La Corte europea: Travaglio arrenditi

Confermata la diffamazione ai danni di Previti

La Corte europea: Travaglio arrenditi

Sperava, come il suo arcinemico mr B., di trovare un giudice a Strasburgo. Si ritrova invece, sommo sfregio, con un metaforico «arrenditi» dei giudici della Corte europea dei diritti dell'uomo. La libertà di espressione del direttore del Fatto quotidiano Marco Travaglio, hanno deciso gli eurogiudici, non è stata scalfita dalla doppia condanna (2008 e 2012) che i giudici italiani gli hanno inflitto per aver diffamato il signor P. al secolo Cesare Previti. Il ricorso del giornalista è inammissibile. Cane non mangia cane, toga non mangia toga. E così Strasburgo, cui Travaglio si era rivolto nel 2014, ha dato ragione ai giudici romani che per due volte avevano sentenziato che l'articolo di Travaglio dal titolo «Patto scellerato tra mafia e Forza Italia», pubblicato sull'Espresso nel 2002, era lesivo per Previti.

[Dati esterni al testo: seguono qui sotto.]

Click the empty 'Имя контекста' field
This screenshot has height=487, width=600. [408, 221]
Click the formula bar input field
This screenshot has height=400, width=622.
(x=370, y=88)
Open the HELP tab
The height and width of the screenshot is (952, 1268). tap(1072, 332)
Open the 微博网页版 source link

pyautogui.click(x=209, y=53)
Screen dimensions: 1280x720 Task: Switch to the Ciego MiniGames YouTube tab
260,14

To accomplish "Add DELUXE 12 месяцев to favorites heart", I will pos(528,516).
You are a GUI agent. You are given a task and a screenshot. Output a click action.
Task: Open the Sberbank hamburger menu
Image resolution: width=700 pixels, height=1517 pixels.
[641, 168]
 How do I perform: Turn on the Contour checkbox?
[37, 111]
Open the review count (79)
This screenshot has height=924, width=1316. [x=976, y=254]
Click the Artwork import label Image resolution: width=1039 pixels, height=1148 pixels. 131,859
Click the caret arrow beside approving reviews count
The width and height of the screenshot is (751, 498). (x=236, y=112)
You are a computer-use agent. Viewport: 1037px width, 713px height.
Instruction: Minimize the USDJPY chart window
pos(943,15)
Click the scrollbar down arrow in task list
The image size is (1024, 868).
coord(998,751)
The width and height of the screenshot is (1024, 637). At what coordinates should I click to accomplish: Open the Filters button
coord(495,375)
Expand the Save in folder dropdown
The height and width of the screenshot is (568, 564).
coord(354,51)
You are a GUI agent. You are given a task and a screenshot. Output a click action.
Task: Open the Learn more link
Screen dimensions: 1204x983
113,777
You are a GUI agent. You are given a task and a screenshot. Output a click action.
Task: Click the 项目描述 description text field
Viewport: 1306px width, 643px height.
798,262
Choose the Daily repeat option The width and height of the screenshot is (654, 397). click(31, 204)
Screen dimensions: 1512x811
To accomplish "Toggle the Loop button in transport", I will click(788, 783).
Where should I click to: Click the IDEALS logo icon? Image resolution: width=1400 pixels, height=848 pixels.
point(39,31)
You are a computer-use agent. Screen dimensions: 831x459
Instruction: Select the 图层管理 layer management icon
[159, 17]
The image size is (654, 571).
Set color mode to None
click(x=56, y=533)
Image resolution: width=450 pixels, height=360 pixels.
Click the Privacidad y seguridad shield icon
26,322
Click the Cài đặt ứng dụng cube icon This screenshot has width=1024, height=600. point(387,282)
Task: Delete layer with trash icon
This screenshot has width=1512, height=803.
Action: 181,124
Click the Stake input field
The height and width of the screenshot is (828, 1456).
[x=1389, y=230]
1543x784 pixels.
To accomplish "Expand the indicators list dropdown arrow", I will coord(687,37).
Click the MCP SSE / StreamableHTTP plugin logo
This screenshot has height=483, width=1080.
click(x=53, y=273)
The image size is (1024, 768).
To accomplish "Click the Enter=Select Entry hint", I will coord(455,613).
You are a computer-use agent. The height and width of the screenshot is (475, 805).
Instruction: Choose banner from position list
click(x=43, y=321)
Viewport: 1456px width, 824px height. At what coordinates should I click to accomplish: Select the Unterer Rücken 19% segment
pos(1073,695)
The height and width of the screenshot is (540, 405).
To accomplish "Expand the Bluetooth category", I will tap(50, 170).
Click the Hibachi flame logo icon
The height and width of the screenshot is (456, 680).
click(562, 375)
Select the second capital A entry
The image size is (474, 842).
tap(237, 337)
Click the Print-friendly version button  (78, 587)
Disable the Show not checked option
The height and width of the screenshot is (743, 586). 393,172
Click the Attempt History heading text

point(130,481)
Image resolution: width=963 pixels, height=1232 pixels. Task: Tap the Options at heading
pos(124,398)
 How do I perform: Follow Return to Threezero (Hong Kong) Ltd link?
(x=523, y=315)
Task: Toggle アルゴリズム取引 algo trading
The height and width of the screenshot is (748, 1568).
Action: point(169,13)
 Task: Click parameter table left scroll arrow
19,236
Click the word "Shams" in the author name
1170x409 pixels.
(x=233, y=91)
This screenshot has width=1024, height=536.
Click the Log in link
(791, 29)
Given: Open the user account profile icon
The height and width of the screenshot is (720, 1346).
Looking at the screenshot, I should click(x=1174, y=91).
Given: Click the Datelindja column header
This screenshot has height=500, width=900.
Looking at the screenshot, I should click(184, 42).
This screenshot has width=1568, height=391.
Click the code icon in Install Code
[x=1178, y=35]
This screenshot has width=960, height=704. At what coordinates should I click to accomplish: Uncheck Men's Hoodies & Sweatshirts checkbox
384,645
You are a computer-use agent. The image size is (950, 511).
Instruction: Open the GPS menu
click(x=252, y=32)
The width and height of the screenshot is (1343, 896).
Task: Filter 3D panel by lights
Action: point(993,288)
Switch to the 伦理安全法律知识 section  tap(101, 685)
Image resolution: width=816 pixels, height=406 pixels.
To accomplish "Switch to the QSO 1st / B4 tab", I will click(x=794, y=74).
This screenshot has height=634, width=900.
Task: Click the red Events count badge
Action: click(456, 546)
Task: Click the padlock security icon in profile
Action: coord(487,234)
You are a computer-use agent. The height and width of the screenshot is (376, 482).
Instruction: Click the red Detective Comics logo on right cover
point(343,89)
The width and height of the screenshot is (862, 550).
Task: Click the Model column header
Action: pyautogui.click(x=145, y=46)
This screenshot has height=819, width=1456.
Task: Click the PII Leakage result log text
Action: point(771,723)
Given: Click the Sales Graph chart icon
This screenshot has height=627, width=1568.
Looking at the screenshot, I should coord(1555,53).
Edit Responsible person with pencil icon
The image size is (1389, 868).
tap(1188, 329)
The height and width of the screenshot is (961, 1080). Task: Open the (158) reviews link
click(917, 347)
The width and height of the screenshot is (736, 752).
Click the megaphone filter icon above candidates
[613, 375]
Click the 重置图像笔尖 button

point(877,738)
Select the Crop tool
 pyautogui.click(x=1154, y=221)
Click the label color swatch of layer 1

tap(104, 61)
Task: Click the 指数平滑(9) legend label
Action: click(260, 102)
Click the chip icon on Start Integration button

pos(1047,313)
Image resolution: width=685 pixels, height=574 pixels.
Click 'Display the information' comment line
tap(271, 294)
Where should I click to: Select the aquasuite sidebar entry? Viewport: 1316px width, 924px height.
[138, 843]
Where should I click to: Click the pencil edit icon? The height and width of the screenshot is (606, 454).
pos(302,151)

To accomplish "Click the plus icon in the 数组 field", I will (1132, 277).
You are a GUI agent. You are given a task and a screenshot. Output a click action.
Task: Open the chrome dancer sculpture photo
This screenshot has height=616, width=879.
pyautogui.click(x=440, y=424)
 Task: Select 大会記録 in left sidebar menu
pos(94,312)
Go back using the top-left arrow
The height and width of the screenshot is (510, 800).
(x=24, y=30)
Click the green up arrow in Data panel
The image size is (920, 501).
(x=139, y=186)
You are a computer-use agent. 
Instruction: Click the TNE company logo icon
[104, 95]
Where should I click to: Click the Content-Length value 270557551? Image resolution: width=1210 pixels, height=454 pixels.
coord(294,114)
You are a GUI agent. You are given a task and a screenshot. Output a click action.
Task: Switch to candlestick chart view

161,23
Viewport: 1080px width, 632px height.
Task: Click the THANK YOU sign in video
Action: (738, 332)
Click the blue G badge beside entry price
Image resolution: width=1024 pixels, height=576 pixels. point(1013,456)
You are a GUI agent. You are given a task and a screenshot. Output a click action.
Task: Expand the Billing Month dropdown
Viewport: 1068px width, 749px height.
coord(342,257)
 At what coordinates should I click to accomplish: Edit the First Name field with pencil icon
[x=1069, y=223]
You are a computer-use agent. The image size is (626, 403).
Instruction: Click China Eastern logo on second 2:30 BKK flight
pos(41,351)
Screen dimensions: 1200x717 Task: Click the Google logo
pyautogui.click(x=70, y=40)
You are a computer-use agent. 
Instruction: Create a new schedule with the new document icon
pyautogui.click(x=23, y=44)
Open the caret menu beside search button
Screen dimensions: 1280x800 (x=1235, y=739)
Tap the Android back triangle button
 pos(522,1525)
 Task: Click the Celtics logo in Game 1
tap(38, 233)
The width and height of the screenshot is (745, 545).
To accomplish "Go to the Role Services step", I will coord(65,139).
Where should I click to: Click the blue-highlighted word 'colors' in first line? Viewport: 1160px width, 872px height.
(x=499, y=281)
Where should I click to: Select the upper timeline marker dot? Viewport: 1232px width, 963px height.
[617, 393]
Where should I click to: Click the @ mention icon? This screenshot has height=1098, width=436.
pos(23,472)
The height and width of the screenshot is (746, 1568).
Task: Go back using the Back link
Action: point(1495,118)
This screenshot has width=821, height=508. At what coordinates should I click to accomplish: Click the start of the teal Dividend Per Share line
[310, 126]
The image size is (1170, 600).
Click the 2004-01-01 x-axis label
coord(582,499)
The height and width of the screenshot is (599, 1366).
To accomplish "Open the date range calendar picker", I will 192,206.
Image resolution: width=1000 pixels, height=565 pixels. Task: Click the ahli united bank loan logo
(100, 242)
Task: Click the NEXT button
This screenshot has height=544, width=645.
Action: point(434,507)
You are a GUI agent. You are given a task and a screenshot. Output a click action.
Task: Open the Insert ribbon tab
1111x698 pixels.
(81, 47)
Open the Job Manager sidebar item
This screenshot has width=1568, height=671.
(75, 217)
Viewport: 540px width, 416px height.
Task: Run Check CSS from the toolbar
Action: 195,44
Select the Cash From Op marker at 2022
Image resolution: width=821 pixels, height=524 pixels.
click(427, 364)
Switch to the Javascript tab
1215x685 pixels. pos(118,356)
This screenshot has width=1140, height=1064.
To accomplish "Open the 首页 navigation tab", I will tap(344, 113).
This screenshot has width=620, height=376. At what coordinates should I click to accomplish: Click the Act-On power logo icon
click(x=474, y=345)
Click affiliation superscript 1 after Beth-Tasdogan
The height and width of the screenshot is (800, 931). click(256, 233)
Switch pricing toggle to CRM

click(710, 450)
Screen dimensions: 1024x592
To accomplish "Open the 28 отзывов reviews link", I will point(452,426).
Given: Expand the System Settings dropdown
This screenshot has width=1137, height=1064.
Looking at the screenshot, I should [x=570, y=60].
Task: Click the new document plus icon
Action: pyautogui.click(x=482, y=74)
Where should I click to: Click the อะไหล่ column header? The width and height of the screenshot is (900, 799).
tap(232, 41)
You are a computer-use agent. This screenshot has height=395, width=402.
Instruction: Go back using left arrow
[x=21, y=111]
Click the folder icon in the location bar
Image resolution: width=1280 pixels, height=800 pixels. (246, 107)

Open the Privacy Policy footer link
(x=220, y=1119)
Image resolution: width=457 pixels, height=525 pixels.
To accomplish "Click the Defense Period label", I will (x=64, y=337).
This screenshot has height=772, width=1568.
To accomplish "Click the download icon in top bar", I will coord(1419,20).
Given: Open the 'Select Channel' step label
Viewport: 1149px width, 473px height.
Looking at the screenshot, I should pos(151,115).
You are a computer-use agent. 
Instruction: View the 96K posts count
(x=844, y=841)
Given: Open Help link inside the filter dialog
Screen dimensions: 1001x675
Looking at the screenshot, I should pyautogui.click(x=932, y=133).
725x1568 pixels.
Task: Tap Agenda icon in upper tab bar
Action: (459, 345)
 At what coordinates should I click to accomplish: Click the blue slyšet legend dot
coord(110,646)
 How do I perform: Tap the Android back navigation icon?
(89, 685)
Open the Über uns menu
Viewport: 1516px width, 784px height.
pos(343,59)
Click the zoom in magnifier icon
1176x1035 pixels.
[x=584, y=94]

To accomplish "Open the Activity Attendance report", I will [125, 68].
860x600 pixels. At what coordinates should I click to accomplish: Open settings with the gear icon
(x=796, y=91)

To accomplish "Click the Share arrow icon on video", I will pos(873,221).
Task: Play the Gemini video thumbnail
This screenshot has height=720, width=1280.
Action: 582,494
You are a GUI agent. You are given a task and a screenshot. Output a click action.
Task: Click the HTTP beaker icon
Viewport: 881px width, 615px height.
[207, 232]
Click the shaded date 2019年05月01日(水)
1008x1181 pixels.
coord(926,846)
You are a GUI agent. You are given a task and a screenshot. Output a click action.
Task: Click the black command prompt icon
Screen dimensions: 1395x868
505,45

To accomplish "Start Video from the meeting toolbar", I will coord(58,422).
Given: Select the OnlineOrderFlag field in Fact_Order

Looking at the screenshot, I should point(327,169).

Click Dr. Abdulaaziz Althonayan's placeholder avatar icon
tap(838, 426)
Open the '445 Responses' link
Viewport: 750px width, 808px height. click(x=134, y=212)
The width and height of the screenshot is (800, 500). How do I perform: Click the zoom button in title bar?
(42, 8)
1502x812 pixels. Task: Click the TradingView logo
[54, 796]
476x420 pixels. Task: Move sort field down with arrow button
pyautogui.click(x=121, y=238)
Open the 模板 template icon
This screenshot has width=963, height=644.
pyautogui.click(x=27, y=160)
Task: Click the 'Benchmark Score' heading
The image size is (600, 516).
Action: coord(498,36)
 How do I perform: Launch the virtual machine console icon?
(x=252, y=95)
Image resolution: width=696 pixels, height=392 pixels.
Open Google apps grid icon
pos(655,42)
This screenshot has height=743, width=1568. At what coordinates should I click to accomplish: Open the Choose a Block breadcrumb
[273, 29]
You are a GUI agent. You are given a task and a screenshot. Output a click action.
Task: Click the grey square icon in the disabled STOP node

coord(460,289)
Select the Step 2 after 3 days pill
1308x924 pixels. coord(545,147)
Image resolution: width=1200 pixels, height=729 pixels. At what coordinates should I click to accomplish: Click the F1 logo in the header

Infatti il giornalista, parlando di una riunione sul caso Dell'Utri, aveva citato solo in maniera parziale una dichiarazione del colonnello dei carabinieri Michele Riccio «generando così nel lettore - scrive la Corte - l'impressione che il signor P fosse presente e coinvolto negli incontri riportati nell'articolo».

Di qui l'assoluzione dei colleghi giudici: «Come stabilito dai tribunali nazionali, tale allusione era essenzialmente fuorviante e confutata dal resto della dichiarazione non inclusa dal ricorrente nell'articolo». E feroce contrappasso per Travaglio. Dura lex, sed lex.